There are lots of problems in this social world. We are to quick to make blank statements (without even verifying with ourselves quite yet of what we want to say), we are to slow to love when we are being loved, or contrarily we love too much too fast, we stay up late when it’s killing us; or we sleep so much that we don’t even wake to live, only waking just to fall back asleep again.

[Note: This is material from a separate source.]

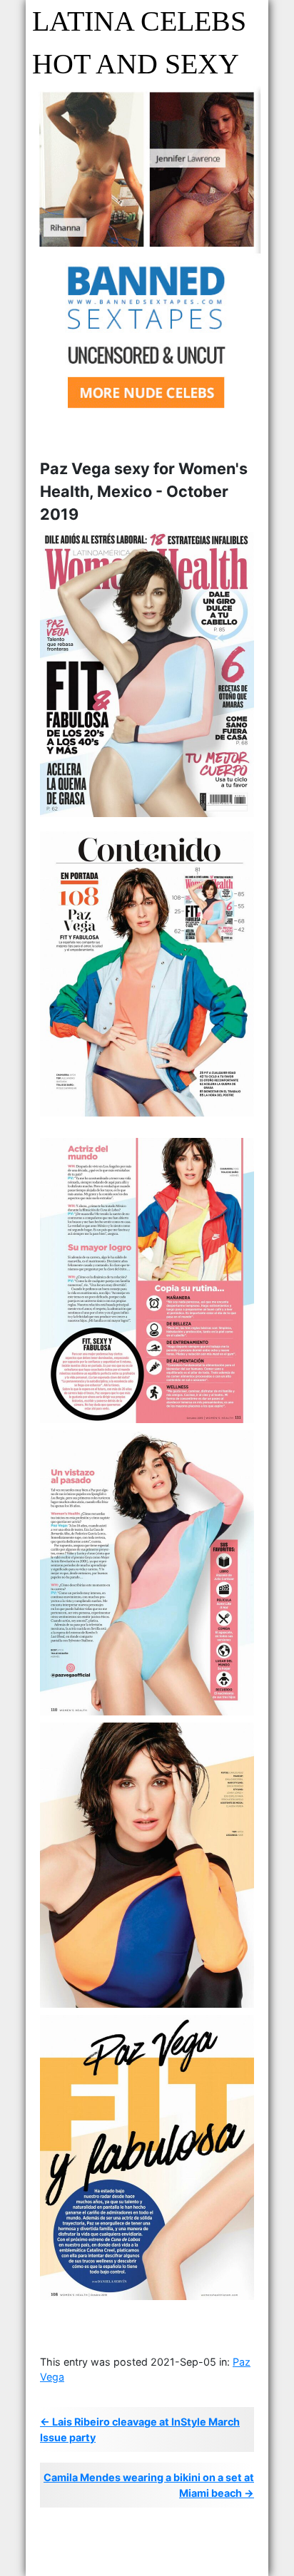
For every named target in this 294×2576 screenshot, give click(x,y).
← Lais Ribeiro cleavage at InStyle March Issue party (140, 2429)
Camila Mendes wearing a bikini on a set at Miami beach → (149, 2485)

There are many other things that are just nonsense that we take part in. Why do we say words just for the sole purpose of saying them? And why do some of us use our incredible mind capabilities of writing, just to bash people and comment harsh things on their posts on the internet? Back when slavery was still around, there was an abolitionist named Fredrick Douglass. He did not know how to read or write for the early part of his life, same as how we all start out. But in his time, things were different. People didn’t want the slaves knowing how to read and write, they deemed it too dangerous. Strange to think that the ability of reading words was dangerous. Who would’ve thought that a skill, which so many of us now take advantage of being equipped with, could be so powerful that it was thought of as dangerous. He was a persevering learner, though, despite having people who were adamant to keep him and his counterparts illiterate. Well it shows just how clever those people were at guarding an entire language, as there were many abolitionists who were slaves that learned to read and write. Fredrick was clever, you see. He would go up to a master’s son and claim that he probably knew more words than the boy.Taking it as a challenge, the boy would agree to write as many words as he knew, as a mini competition basically. Little did the other boy know, this was Fredrick’s mode of learning knew words.

Fredrick had had lessons taught to him in the past by his mistress in the past, but she cut off the lessons once she figured it was bad for a slave to know how to read and write. Little did she know, those letters and simple core things he learned would be an inch to his miles of knowledge later.